The main "trick" here which allows for all of the different configuration "modes" is the use of two "kinds" of symbol: HAVE symbols and USE symbols. HAVE symbols are exclusively the interface for the user or build system, and USE symbols are the opposite: exclusively for use in the code and never by the user or build system. This way, use of the configuration header is mandatory for any code that needs configuration.

The USE symbols are defined to 0 or 1 unconditionally, and code must check them with #if, not with #ifdef. This prevents mistakes, since both forgetting to include the configuration header, and misspelling a symbol, will be caught by compiler warnings. Tools like include-what-you-use can also enforce direct inclusion more strictly.

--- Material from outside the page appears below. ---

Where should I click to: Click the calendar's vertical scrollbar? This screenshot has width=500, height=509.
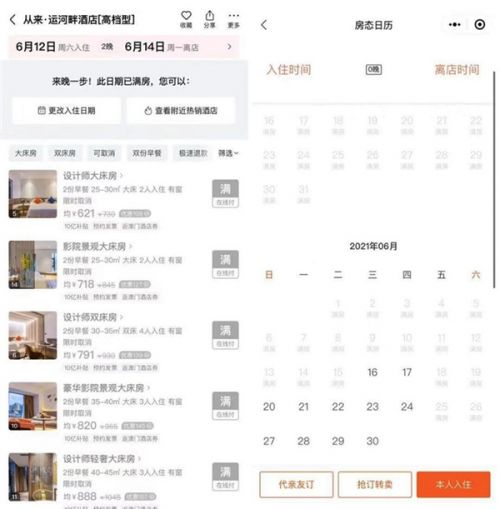[494, 179]

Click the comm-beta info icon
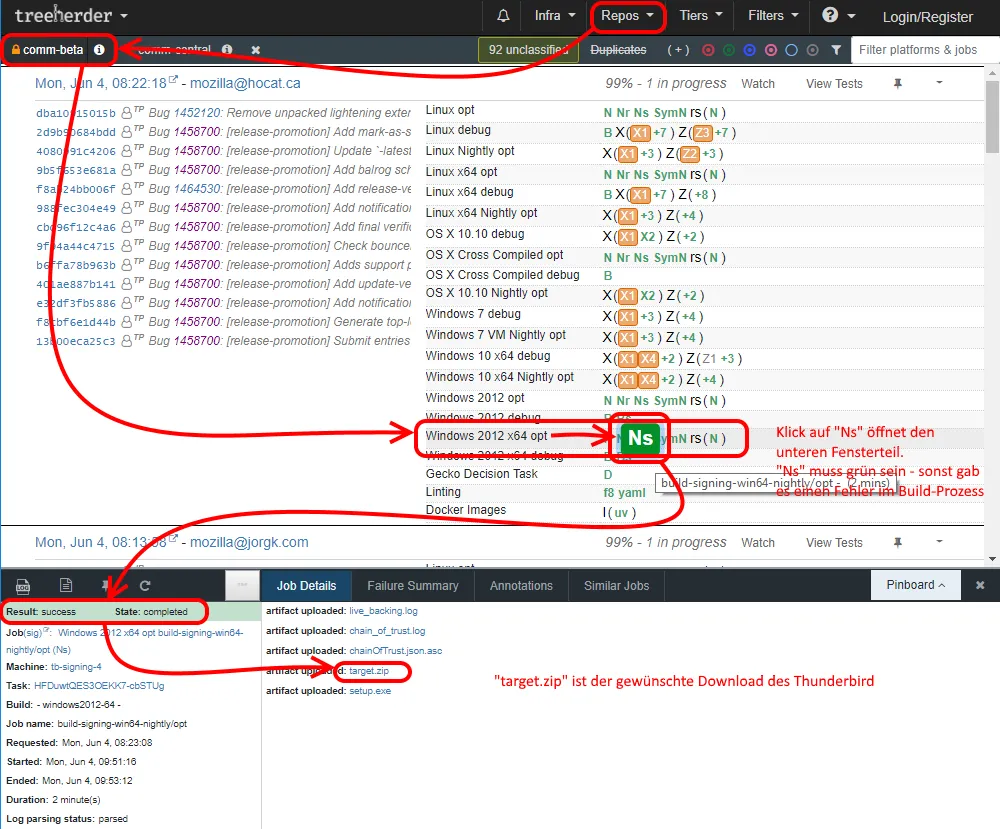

From the command line, basic usage is typical: define symbols like HAVE_SOMETHING to enable features. For complete control over the configuration, define MYLIB_NO_DEFAULT_CONFIG, in which case all features must be explicitly enabled. This is mainly useful for build systems, so that all features can be checked for and only those that are found used in the code. It's also useful for avoiding issues with strange compilers or platforms that aren't supported by the checks.

I think this design covers all of the above requirements, and while the header itself can get a bit verbose, it's relatively straightforward and, more importantly, usage of it is simple and resilient to mistakes.

There is one thing here that isn't caught by tooling though: misspelling a HAVE variable will silently not work. This is a concession to the simple case of just defining a few relevant HAVE symbols on the command line, and to keep command lines from the build system as terse as possible. It is however possible to modify this pattern a bit to catch this potential mistake as well: require all known HAVE variables to be defined to 1 or 0, and check those with #if as well in the configuration header itself. This adds a couple of lines per check to the boilerplate, for example:

// POSIX.1-2001, Windows: fileno()
#  ifndef HAVE_FILENO
#    if defined(_WIN32) || defined(_POSIX_VERSION) && _POSIX_VERSION >= 200112L
#      define HAVE_FILENO 1
#    else
#      define HAVE_FILENO 0
#    endif
#  endif

// [snip]

#if HAVE_FILENO
#  define USE_FILENO 1
#else
#  define USE_FILENO 0
#endif

This way, compiler warnings will catch any mistakes in the build system (because, for example, HAVE_FILENO isn't defined), ensuring that everything is explicitly either enabled or disabled. I'm not sure which style to use. Potential silent errors in the build system are pretty bad, but at the same time, I don't want to sacrifice the ability of the code to be easily compiled "manually". It's probably possible to have both, but I'm not sure how painful the boilerplate cost would be. I did have the stricter version for a while, but the extremely verbose compiler command lines were pretty annoying, so I removed it. Now, as I write this, I'm second guessing myself, but so it goes.

Questions for another day, I suppose. One of the things about programming side quests is that they usually never end.

C++ Bindings

For some C libraries, I'd like to include "official" C++ bindings to make life easier for people using them from C++ (which in the audio world, is most). However, that's not something I know a good pattern for, in terms of project organization, installation, versioning, and so on. Figuring one out is a trickier problem than it may seem at first.

In the - in this case literally - "C and C++" world, there is a notorious lack of consistent conventions and best practices in some areas, and this seems to be one of them. So, I suppose I will have to suss out the "best" (and least weird) way myself. The "best" way should:

  • Provide "official" C++ bindings which are developed, maintained, and shipped with the underlying C library.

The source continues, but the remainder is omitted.